WeRe Bank of England Will be Celebrating 10 years of service - March 2025
THE BEST YOU CAN EXPECT - USUALLY - IS A LOSS
The Judges, as you must realise, are totally subservient to their Paymasters. Who are they? Why, the banks of course; so, don’t expect them to do you any favours. Do you not think that a judge has a bank account into which is ‘Rewards” are paid monthly?
What we are participating in here is a game called: “Cracks in the paving stones” which will allow you (simply as a statistic in a probability game) to slip between the cracks of a financial recovery & punishment system and become a ‘write off’. The Judge is not compromised, the claimant simply loses [and this gets put down simply to either the para-legal being unlucky, incompetent or you just being ‘lucky on the day”] and considers issuing a ‘tax adjusted write off’ on your debt, and the system rolls on to crush its next victim. All you care about is ‘It not being you that’s crushed on that day!”
To Begin, We Need a Beginning
What is Credit? Negative money – hence destructive to society generally and fully imposed upon the citizenry to enslave them. Negative impedance requires a current or Currency to run through the metaphorical veins of society.
What is a Loan Agreement?
Nothing more than a futures contract and hence subject to all aspects of Securities Fraud and Securities Agency.
There is only one Problem – though it seems there are many.
What is the Collection Agent or Debt Buyer Suing You on the Basis of?
Unless you recognise the Problem then you would never know it had been solved, even if it had – correct? Now, if the Answer is always to be found where the Problem lies, then we have a sure fired way of ‘understanding” if not solving the problem. So, let’s go and solve or remedy it now!
The Zulu Principle was an investment guide strategy written by English accountant and investor Jim Slater, first published in 1992. Slater named his approach to investment research and management when he observed that after reading a short article on the Zulu people in the Reader's Digest his wife was better informed on the subject than he himself was. He went on to consider that if his wife read all the books she could find on the subject of Zulus, coupled with a visit to South Africa to meet them for herself, then in a relatively short period of time she could become one of the leading authorities on that "clearly defined and narrow area of knowledge".
Hence here we see the key stratagem to defeating the Debt Collection Agent – that is in you understanding his world as much as he does, if not better.
Foreword
Virtually everyone in the world is ignorant of the procedural routines involved when a complainant, the plaintiff, decides after recovery failure, to pursue them in the courts for supposed non-payment of a ‘so called’ debt.
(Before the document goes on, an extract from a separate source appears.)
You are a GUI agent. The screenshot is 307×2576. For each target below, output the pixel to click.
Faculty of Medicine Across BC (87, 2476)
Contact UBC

Credit cards debt, bank loans, car loans, non-payment of local taxes, fines, all form part of the Modern-Day Money Merry Go-Around. The theatre does have some rules but for most people they fail to see or learn them. Predominately, they are The Laws of evidence and the various Business Exemptions Rules, which differ (for example) in the USA not only from county to county, but from State to State. However, the dance may be a tango or a foxtrot, it may be the Cha Cha Cha or Line dancing or flamenco, but everyone requires some music, some rhythm and two people with legs attached to feet to perform the movements.
WHEN YOU REACH A FORK IN THE ROAD – YOU CANNOT GO STRAIGHT AHEAD – ONLY ONE PATH CAN BE TAKEN – WHICH DO YOU CHOOSE?
Why you lose in Court on Debt Cases
Going to court and the Top 10 Reasons People Fail to Win Their Case
As an appetiser the 10 most common errors that will result in 90% failure in court are the following:
1. Speculating or guessing an answer because they have done no homework and have no idea how the Debt Recovery game is played
2. Being totally unaware of the Rules of Evidence
3. Failing to Cross Examine the attorney/para-legal and/or plaintiff’s witness as they have no idea what to ask, so they feel too intimidated to respond
4. Answering a question without ‘hearing’ the question fully or to the end
5. Answering a question without understanding the question
6. Answering a question without taking the time to think what the truthful answer to the question is – the truth works well in our case
7. Answering more than is asked – only answer the question posed
8. Trying to outsmart the collection agent, para-legal, plf representative
9. Having the wrong/incorrect court room appearance.